Mindfulness in Relationships

Have you ever had a conversation with someone you love that turned into an argument and wound up spiraling into a screaming match? We may not want to admit it but sometimes our emotions can escalate so quickly, we lose sight of the big picture and don’t respond in the way we would prefer. In those moments, mindfulness skills can feel like a super power. When you get skilled at being mindful you learn how to press pause internally, observe the scene and choose a response instead of reacting mindlessly. Perhaps even opting to remain silent instead of blurting out something you would later regret.

Mindfulness isn’t about denying or burying your emotions. It simply helps you cultivate a different relationship to them. With practice, you choose to observe your feelings and experiences in real time without judgment. Internally, you remain neutral. This creates a space between whatever is happening and your reaction. Mindfulness brings awareness, insight, compassion and choice to your communications. You are more likely to talk things out instead of make matters worse during moments of conflict. Being mindful helps you feel more centered, calm and connected to your internal power. It builds up emotional intelligence which helps you remain steady when situations get challenging,

Being mindful helps build more positive relationships. And good relationships often help us succeed, grow and become better human beings. Whether it is relationships at work, with friends, family members or a spouse, when you know yourself and manage yourself mindfully, you become stronger. You are more able to listen with curiosity and communicate with an open heart and an open mind.
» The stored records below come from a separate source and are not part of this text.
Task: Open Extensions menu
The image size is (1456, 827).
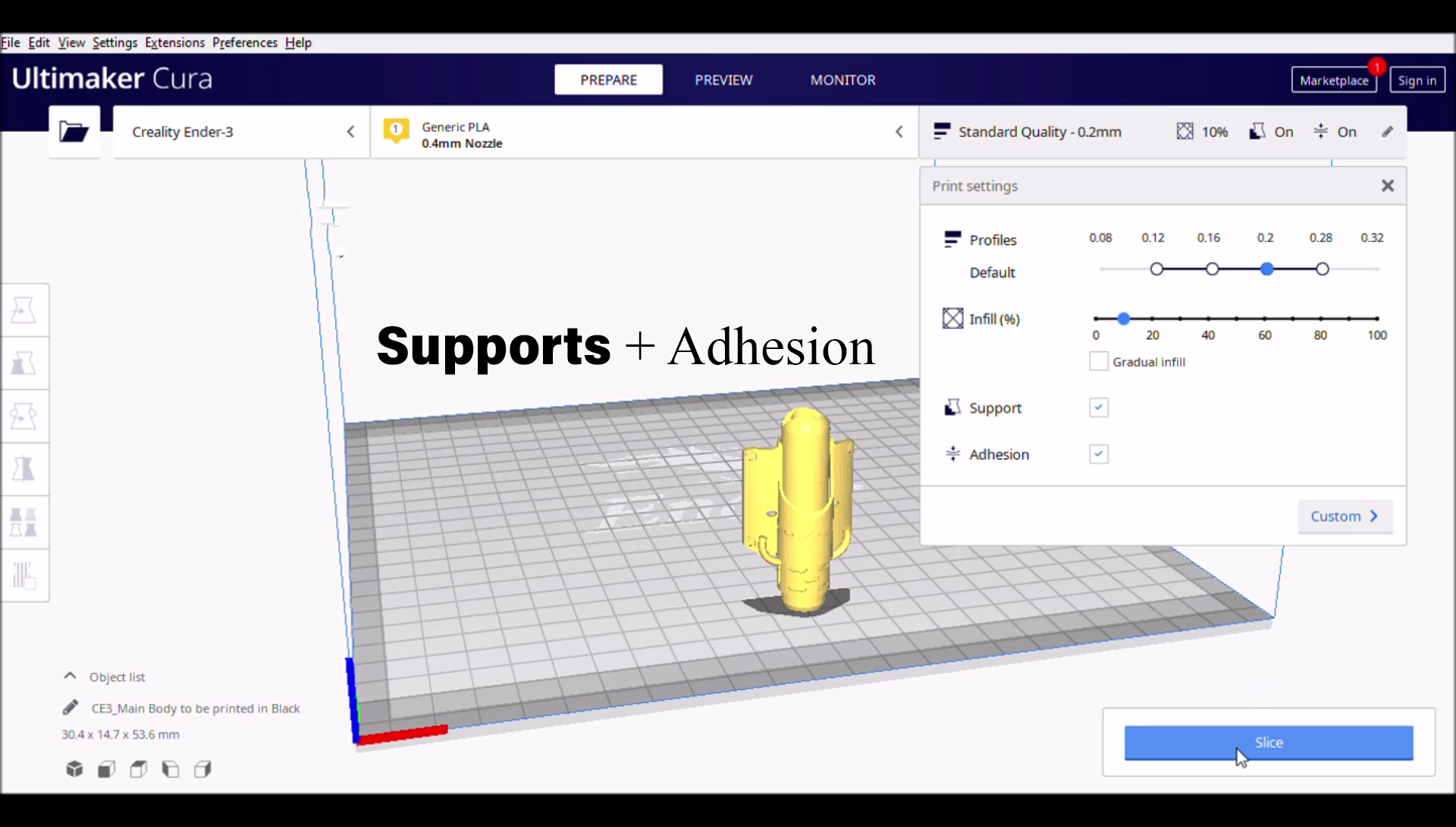Action: [174, 42]
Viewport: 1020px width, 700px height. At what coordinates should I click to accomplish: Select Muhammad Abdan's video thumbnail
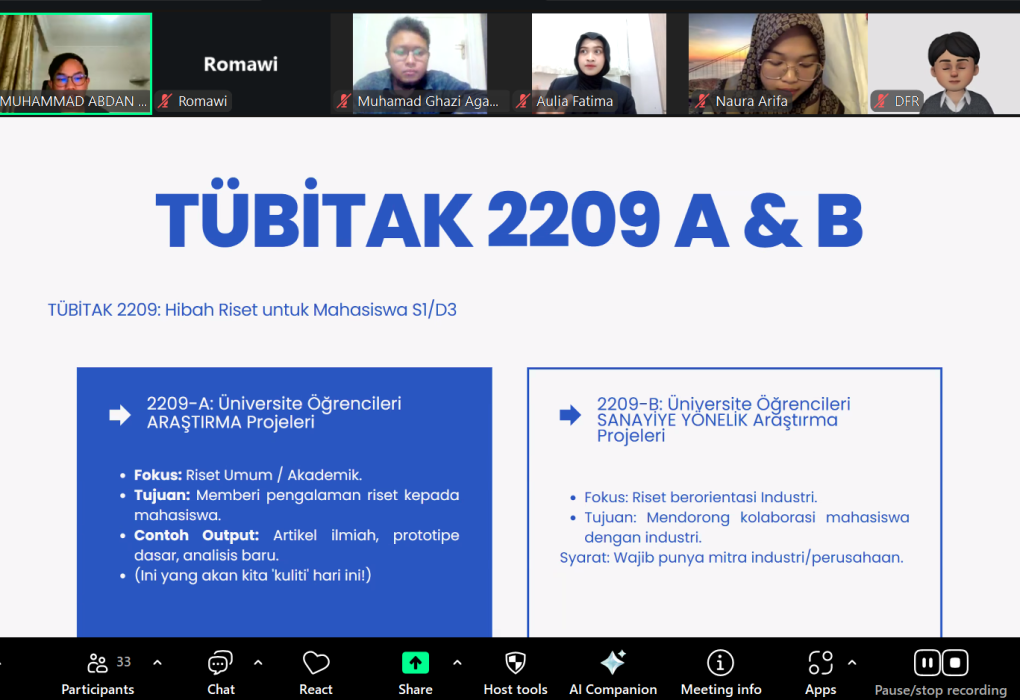(76, 58)
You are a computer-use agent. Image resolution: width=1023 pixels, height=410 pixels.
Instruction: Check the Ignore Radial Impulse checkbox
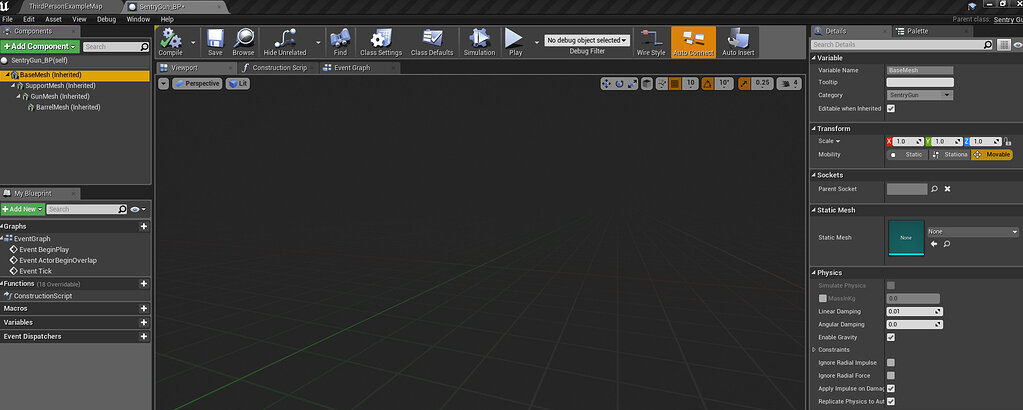pyautogui.click(x=891, y=363)
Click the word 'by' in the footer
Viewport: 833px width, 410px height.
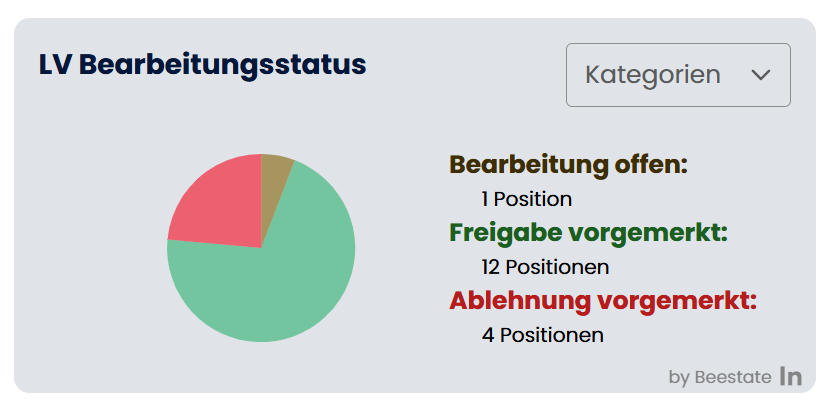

Mindfulness helps relationships thrive.

There are so many ways to be mindful in relationships. Here are a few suggestions.

  • Practice focusing on what you like about the other person. See the good in them and use imagery (visualize it) to strengthen those feelings. Small things count. When you feel appreciation toward another person it fosters a deeper and closer relationship. Being appreciated is a beautiful part of any relationship.
  • Be kind. Kindness is like a magnet. People like to be around others who are kind because they feel cared about and safe with them.
  • Be interested. Use eye contact and small physical touches when appropriate. Giving someone your full attention builds trust and respect. Whenever we feel listened to it creates a stronger connection.
  • Share your gratitude. Research studies have shown that gratitude practiced in intimate relationships increases connection and satisfaction that even extends into the next day for both the giver and the receiver.[1] Humans are motivated by reciprocity. Whenever we receive a compliment we often want to pay it back. And expressing gratitude helps train your mind to see what’s right over what is wrong.
  • Notice new things about the person you care about. It creates newness in your feelings. The more interesting things you notice the more energized you become.
  • Avoid saying, “you always, or you never” when arguing. You will likely be proven wrong and it allows the past to invade the present. Living in the present is a better way to manage your relationships.

Relationships test us in many ways, redefining how we see ourselves and the world around us. Mindful relationships promote an open, accepting attitude that allows us to feel more compassionate toward ourselves and others. Mindfulness even changes the brain. The insula, an area in the brain associated with emotional awareness and empathy gets developed each time you are mindful.[2]

Present moment awareness supports mindfulness.

There is newness in every moment and present moment awareness helps you become alert to it. It’s like having a reset option always available. When you manage the present moment well, life gets better.

You might enjoy rewatching the 1990’s romantic comedy Groundhog Day with an eye toward the story’s subtle, spiritual messages. Bill Murray’s character Phil learns how to be mindful the hard way. Trapped in a time loop and in his own despair, doomed to spend the rest of eternity in the same place he despises, seeing the same people doing the same things over and over again, the cynical and obnoxious weatherman goes crazy, gives up and even commits suicide repeatedly. It is tragic and hilarious. It takes time but eventually, Phil learns how to accept his life as it is. He works hard to fine tune each day and makes the most of each moment. He becomes mindful. With each repeated encounter he moves toward kindness, generosity and connection, appreciating all his relationships as he develops into a better human being. Like in so many fables, Phil learns his spiritual lesson and the cursed time loop lifts. Sonny & Cher’s “I Got you Babe” doesn’t play on his alarm clock radio as he awakens and he and Andie McDowell’s character Rita, live happily ever after in Punxsutawney, PA. (https://www.youtube.com/watch?v=OyBSrBqogPY)

Mindfulness and Meditation

Mindfulness skills can be learned. Meditating is one way to get better at being mindful. Meditating trains you to observe your breath. You notice every time a thought interrupts. Noticing is an important skill for mindfulness. Notice what is going through your mind, what your body is feeling, what is in your surroundings without judging it. Noticing can be extremely powerful. Noticing without judgment leads to awareness and awareness leads to mindfulness.  Meditating improves your focusing skills too. When your relationships need attention the ability to focus is vital. Meditating helps you develop a more accepting attitude towards experiences in general, even toward your own and other people’s shortcomings. When you live mindfully and more fully in all your relationships, life gets better and it becomes easier to appreciate the beauty and blessings you already have in your life.